Methods used for trace elements determination in serum and plasma samples vary between laboratories but most of them use atomic spectroscopic techniques such as graphite furnace atomic absorption spectrometry (GFAAS) [4], hydride generation atomic absorption spectrometry (HGAAS) [5,6] or inductively coupled plasma-mass spectrometry (ICP-MS) [7,8].

Another less explored analytical possibility is the use of total reflection X-ray fluorescence spectrometry (TXRF). TXRF offers some advantages with respect to other spectroscopic techniques, such as the low amount of sample required, which is of special interest in human biological fluids, simultaneous multielemental capability, and easy quantification by means of internal standardization [9]. Further, low power benchtop TXRF systems are cost-effective comparing to ICP-OES and ICP-MS techniques because gas or cooling media are not required for their functioning. An additional advantage of TXRF is the possibility to analyse complex biological liquid samples using simpler sample treatments that are more in line with the Green Analytical Chemistry principles than other spectroscopic techniques. The overview of publications on the use of TXRF methods for the analysis of serum and plasma samples in the last ten years (2011–2021) is shown in Table 1. As can be seen, serum has been more often used for TXRF analysis than plasma samples.
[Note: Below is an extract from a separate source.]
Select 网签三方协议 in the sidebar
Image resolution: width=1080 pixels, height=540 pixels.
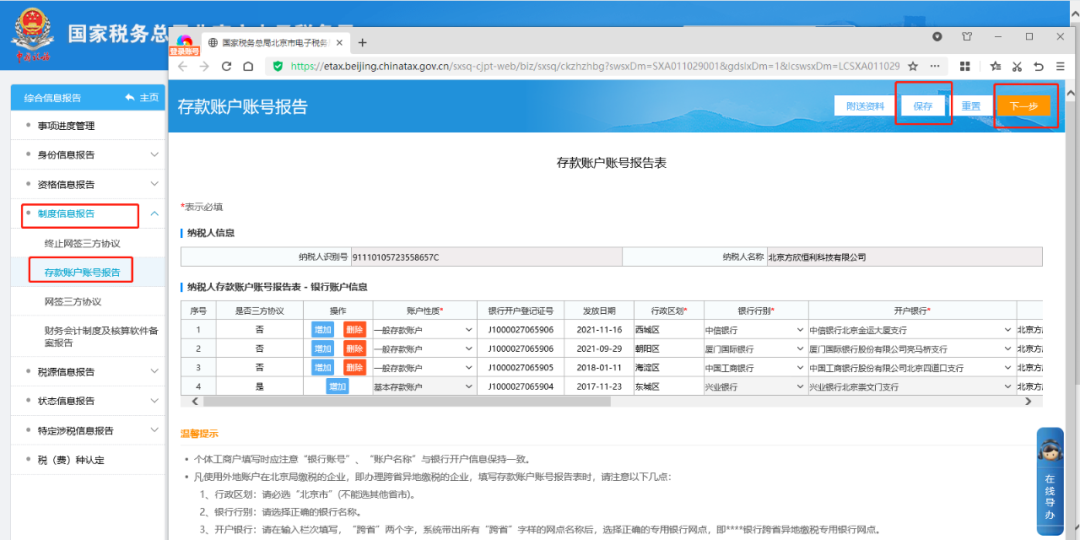click(x=73, y=301)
To perform analysis under total reflection conditions, samples must be provided as thin films. For liquid samples, it is usually done by depositing few μL of the sample on a reflective carrier with subsequent drying of the drop. In the case of biological fluids such as serum and plasma, TXRF analysis can be directly performed by depositing 2–20 μL of either raw or diluted sample (1:1 or 1:2) on a suitable reflector (see Table 1). In only one study, acid digestion was employed for serum sample treatment before TXRF analysis [14]. In fact, more sophisticated sample treatments are required for the analysis of biological fluids with a more complex matrix (i.e., whole blood) or to improve limits of detection, as it has been previously reported [18,19].
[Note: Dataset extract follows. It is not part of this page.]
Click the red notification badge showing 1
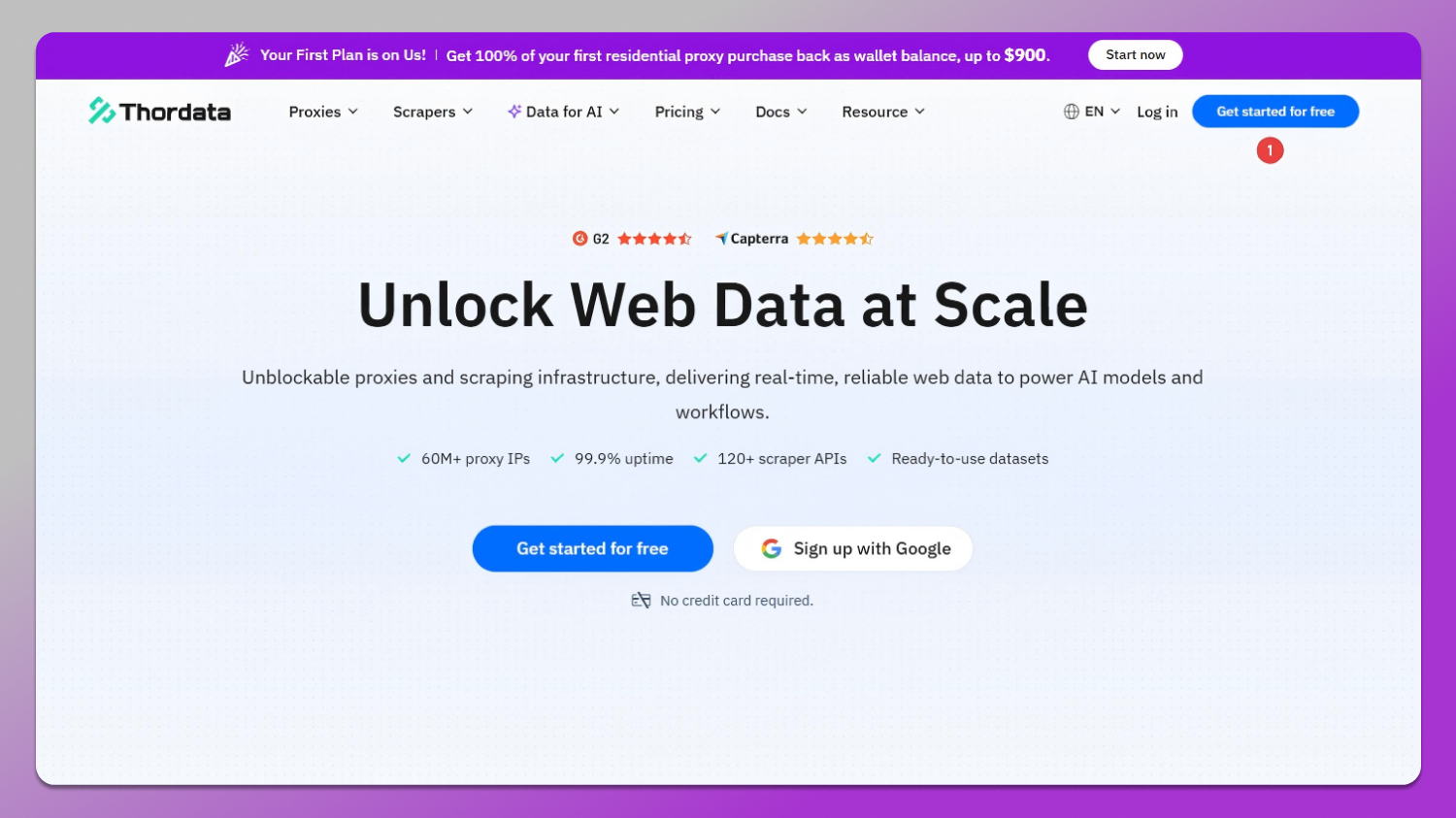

Although both serum and plasma can be used for TXRF analyses, see Table 1, there is no consensus on which of these two samples is more suitable for such analysis as well as about the best experimental conditions (in terms of dilution ratio and sample deposition volume) for getting the most reliable analytical results. In fact, most of the aforementioned publications did not provide an evaluation of the sample treatment procedure and, even, the analysis of adequate certified reference materials was not performed. Therefore, it is difficult to evaluate the analytical capabilities of the TXRF method and the quality of the obtained results. In view of these premises, the aim of the present study was to perform a detailed study on the effect of dilution factor and sample deposition volume on the quality of the TXRF results obtained for multielement analysis of serum and plasma samples. For that purpose, a detailed consideration of the variables ranges was intended using a response surface analysis designed in terms of a central composite design [20]. The quality of developed methods was confirmed using the reference materials (ClinChek® Plasma Control Level II and Seronorm™ Trace Elements Serum L-1).Finally, the TXRF methods were applied to a set of serum and plasma samples from patients with different genders, ages and diagnoses, previously analysed by ICP-OES and ICP-MS techniques. As far as the author's knowledge, it is the first study in which careful evaluation of the sample treatment procedure for both serum and plasma was performed by means of experimental design tools. The obtained results provide a good basis for further development of this technique for application in routine clinical laboratories.